Today, in the 10 major districts in Beijing's city centre, there are 62 malls that act as magnets to draw shoppers into the large complexes in which they are located.
"My job, in January 1998, was to prepare the opening of the former Beijing Sun Dong An Plaza [since rebranded as Beijing apm]. At the time there were only a few shopping centres with floor areas of more than 100,000 square metres," recalled Choy, who was speaking by phone from his office in Beijing.
The first challenge was to hire staff to manage the mall.
"The concept of property management was not understood at the time," said Choy. Instead there was a simple concept of "service" and applicants thought it was easy to serve people and all they needed to do was simply stand in the mall and serve customers.

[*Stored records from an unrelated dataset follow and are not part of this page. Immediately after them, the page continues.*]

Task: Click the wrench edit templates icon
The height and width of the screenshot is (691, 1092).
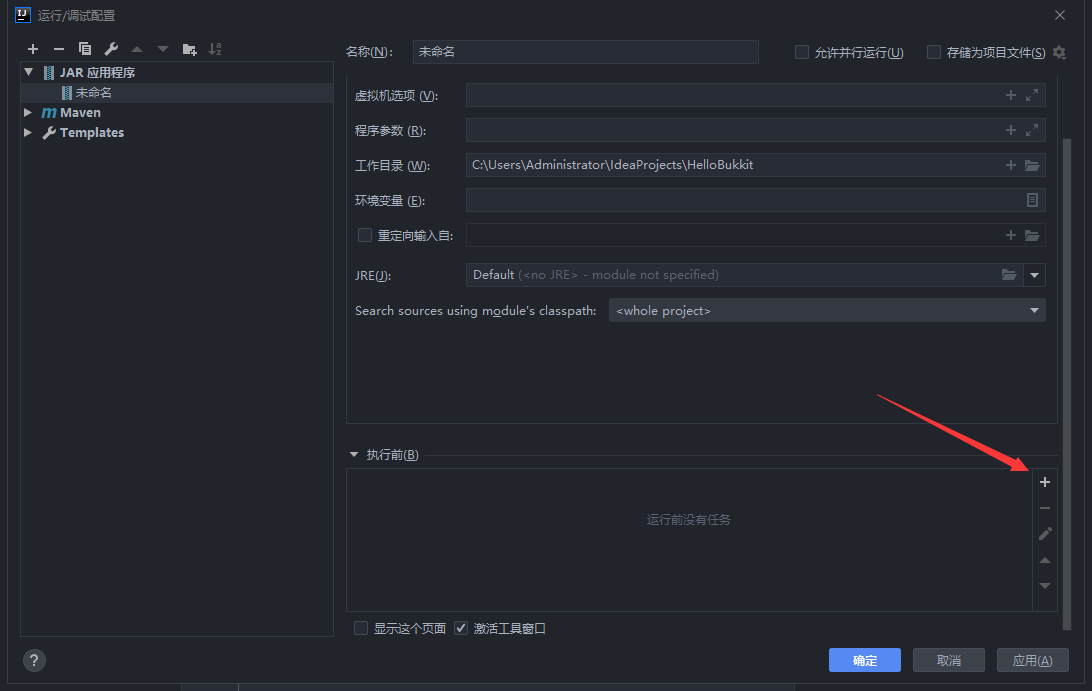Action: click(x=111, y=49)
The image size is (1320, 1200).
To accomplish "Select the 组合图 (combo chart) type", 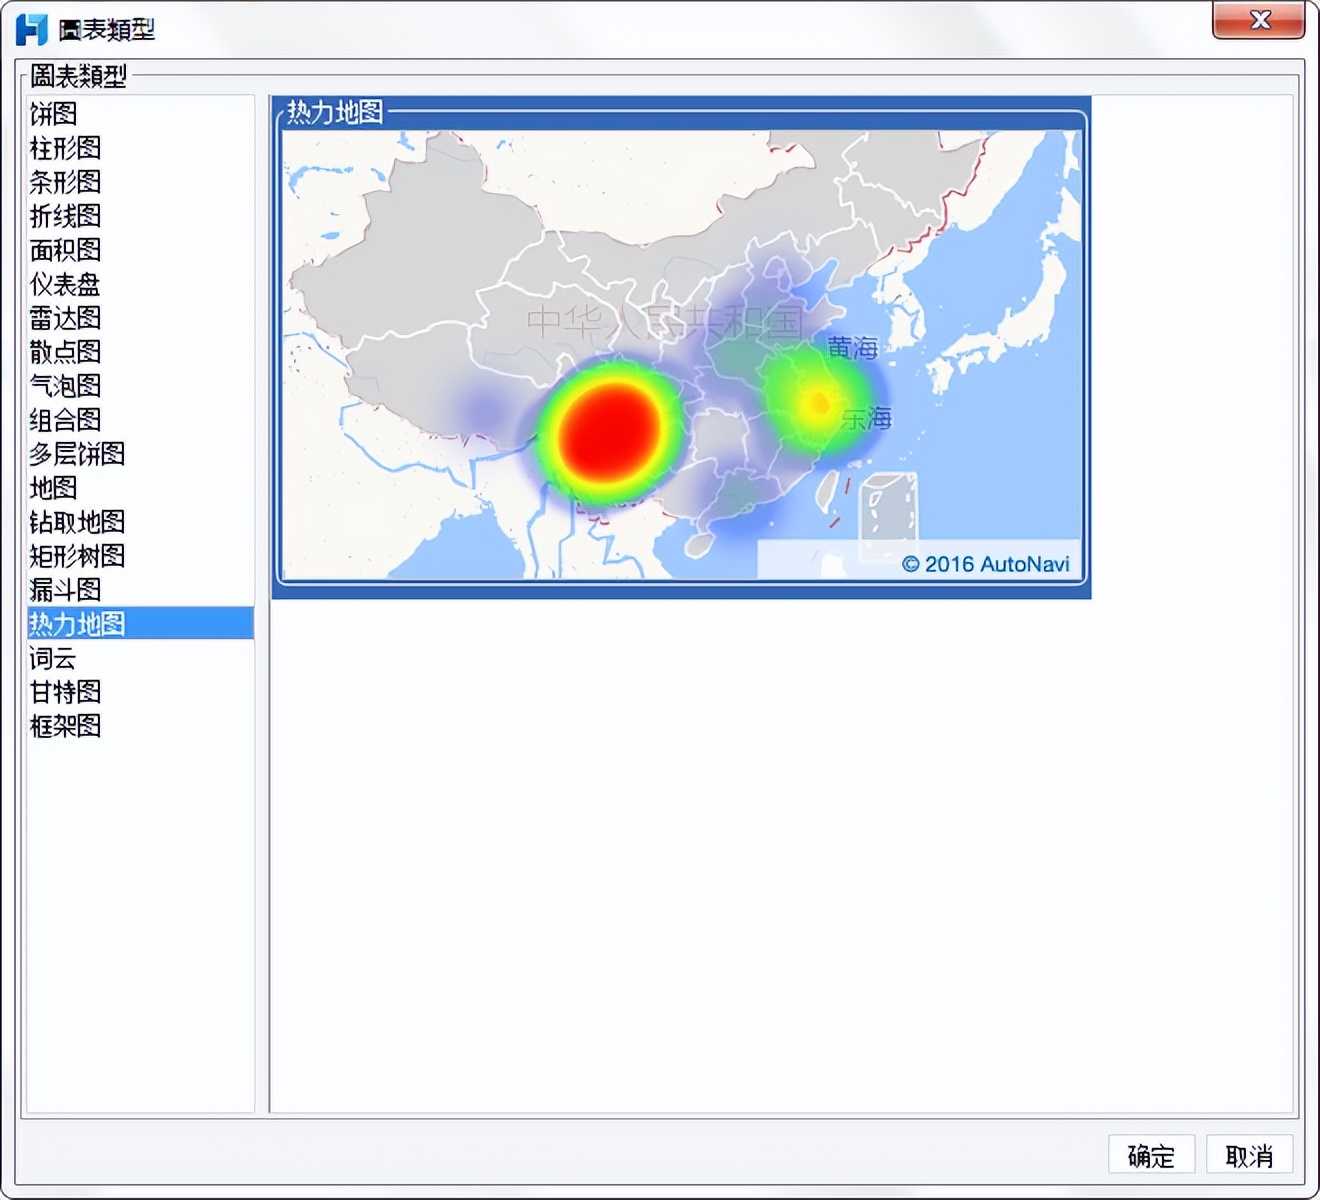I will tap(64, 421).
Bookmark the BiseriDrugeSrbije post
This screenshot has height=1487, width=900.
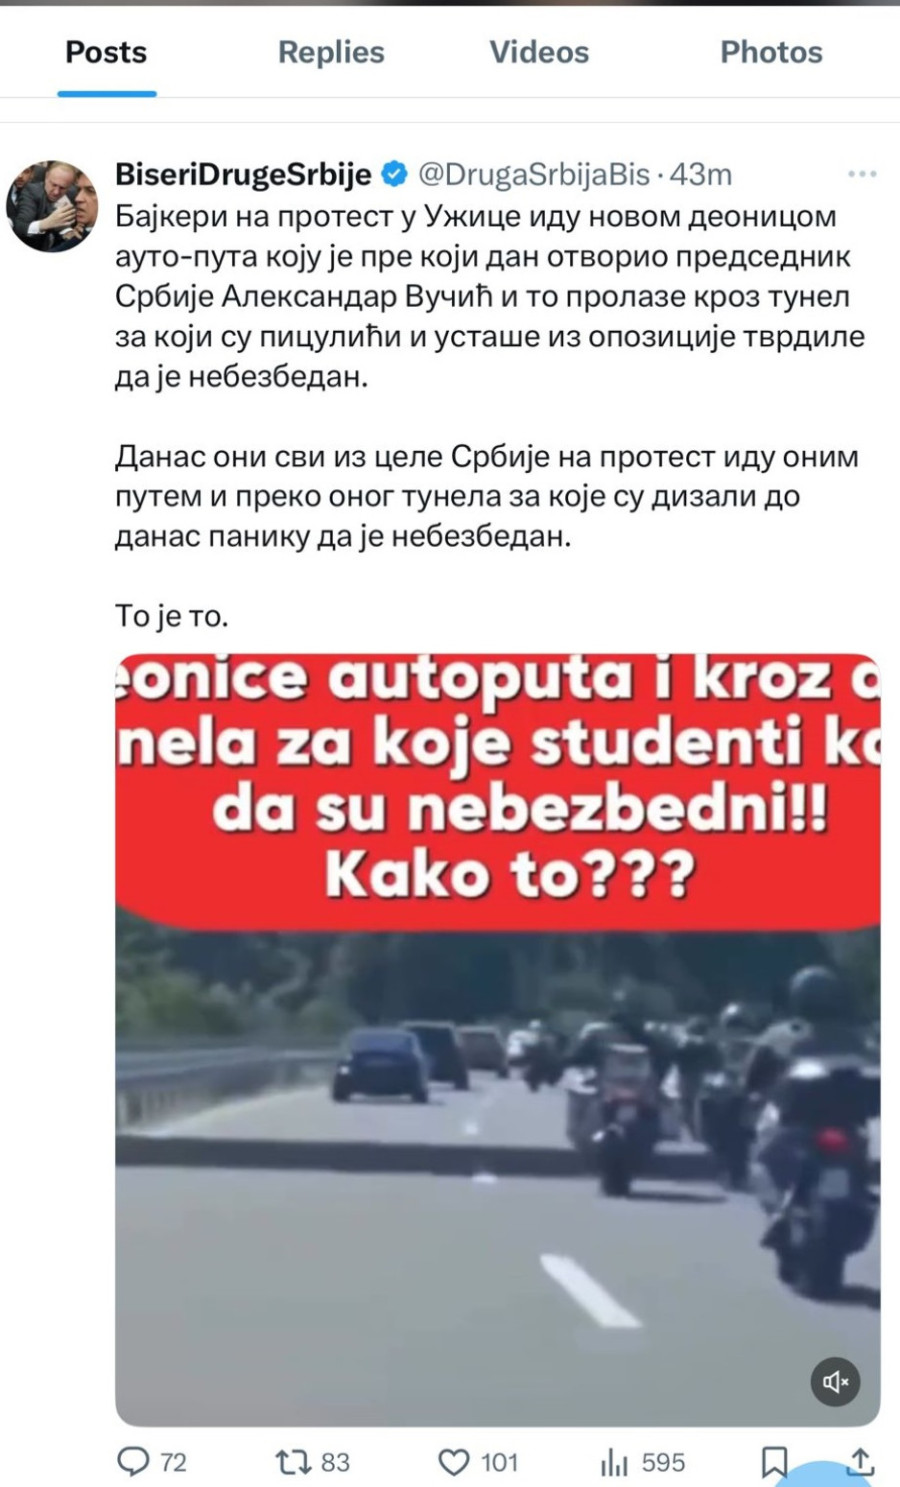[774, 1462]
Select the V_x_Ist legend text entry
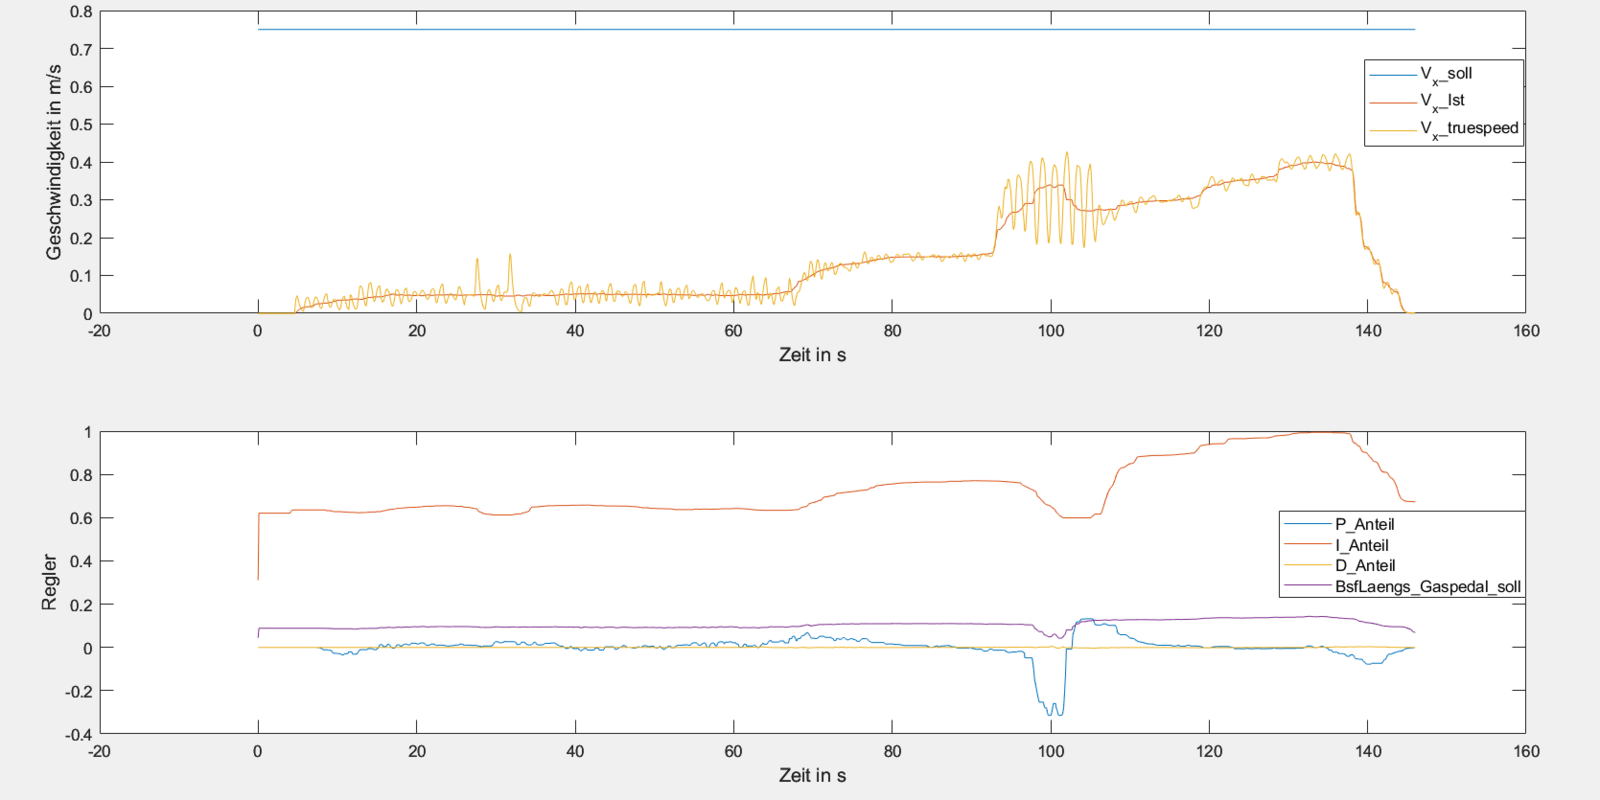 pos(1442,101)
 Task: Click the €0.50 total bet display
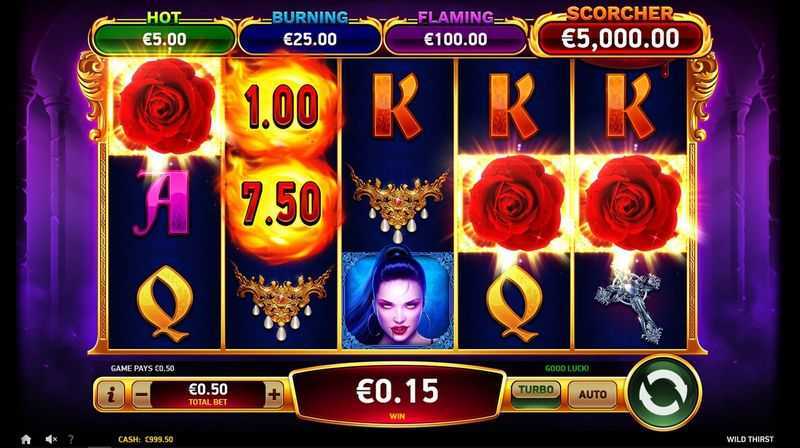pyautogui.click(x=208, y=394)
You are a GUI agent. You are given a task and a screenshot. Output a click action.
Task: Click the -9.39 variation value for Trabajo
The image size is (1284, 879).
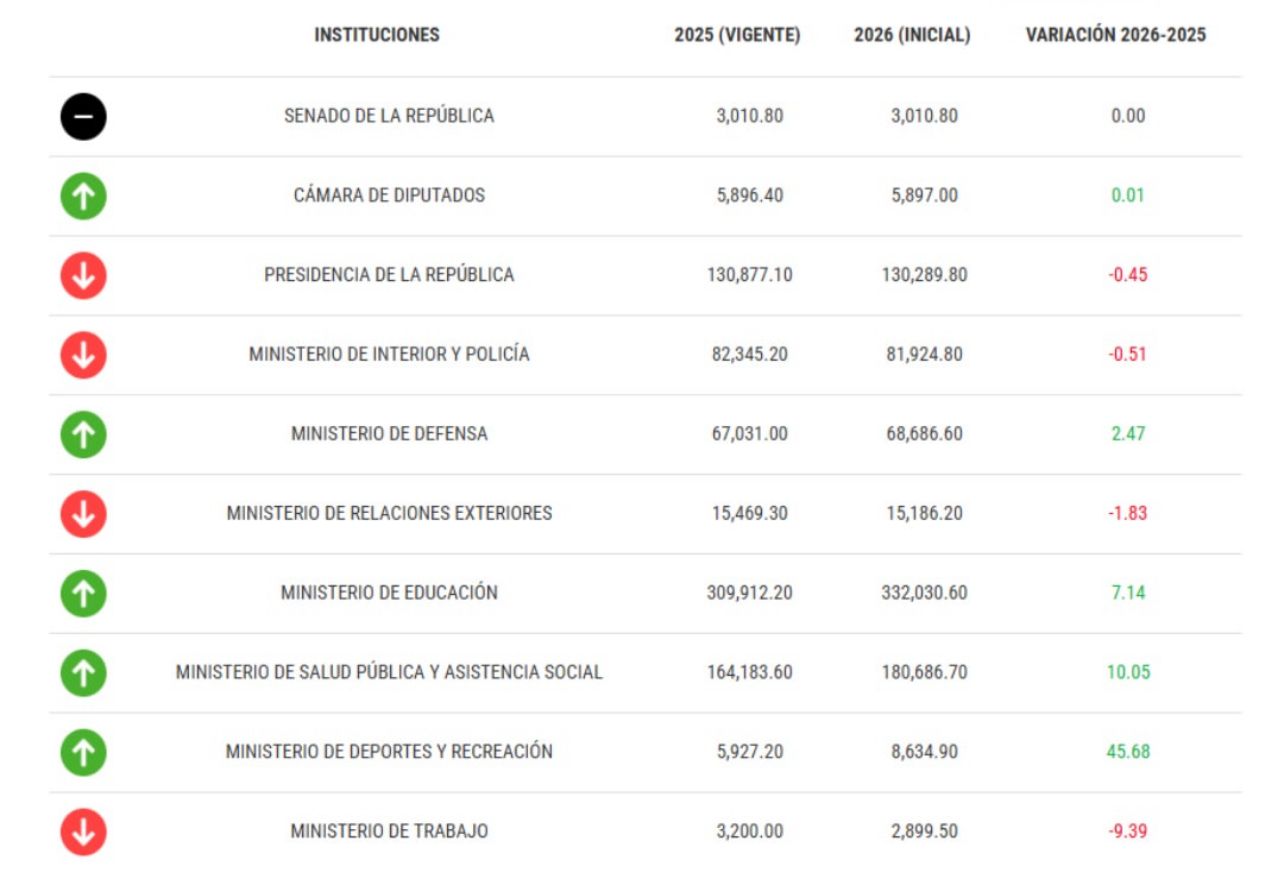[x=1128, y=832]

"So we had to train them how to serve the shoppers and in the end we hired staff from the hotel industry since they were well-trained to serve hotel clients."
Beijing apm on Wangfujing Street, one of the most famous shopping streets in Beijing and a Mecca for tourists to the city. So from the day the shopping centre opened most of the visitors were tourists.
"Local people seldom went shopping on Wangfujing Street at that time because they thought most of the shops targeted tourists and they would not find anything they wanted. Instead they liked to go shopping in Xidan [a shopping district in Beijing's West, especially popular among younger shoppers]."
Although several international luxury brands had opened stores along the shopping strip of Wangfujing at the time, it had not yet become famous as a destination for luxury shopping, said Choy.
But since then the Beijing retail market and the area has changed rapidly, particularly as it geared up in 2007 for the Beijing Olympic Games to be held the following year.
"Local and overseas developers were in a rush to build shopping malls and hotels as they expected the Games would attract millions of visitors from all around the world and the local economy would benefit," he said. "That brought a big change to Beijing's retail market."
After witnessing the strong purchasing power of mainland tourists in Hong Kong, many international brands embarked on aggressive expansions in the capital after the Games. They found they were supported by increasingly affluent local shoppers as well.
Taking a lesson from these developments, Sung Hung Kai has shifted its target market from tourists to local young shoppers and carried out a facelift of its mall, rebranding it Beijing apm - following on from the success of its apm concept in Hong Kong. [apm, or "am to pm", signifies the longer than usual opening hours at the mall.]
"Average annual spending per capita on the mainland has risen from 80 yuan at the time we opened the mall in 1998 to more than 800 yuan (HK$980) currently," said Choy. "Now, about 70 per cent of our shoppers are local people."
Following the completion of several new shopping malls over the last few years, the retail market had become very competitive, Choy added.
"We now have to find tenants that are attractive to the shoppers. For example, while Apple has several stores in the city, its Beijing apm store is the flagship.
"We have to change fast to attract young shoppers," he said.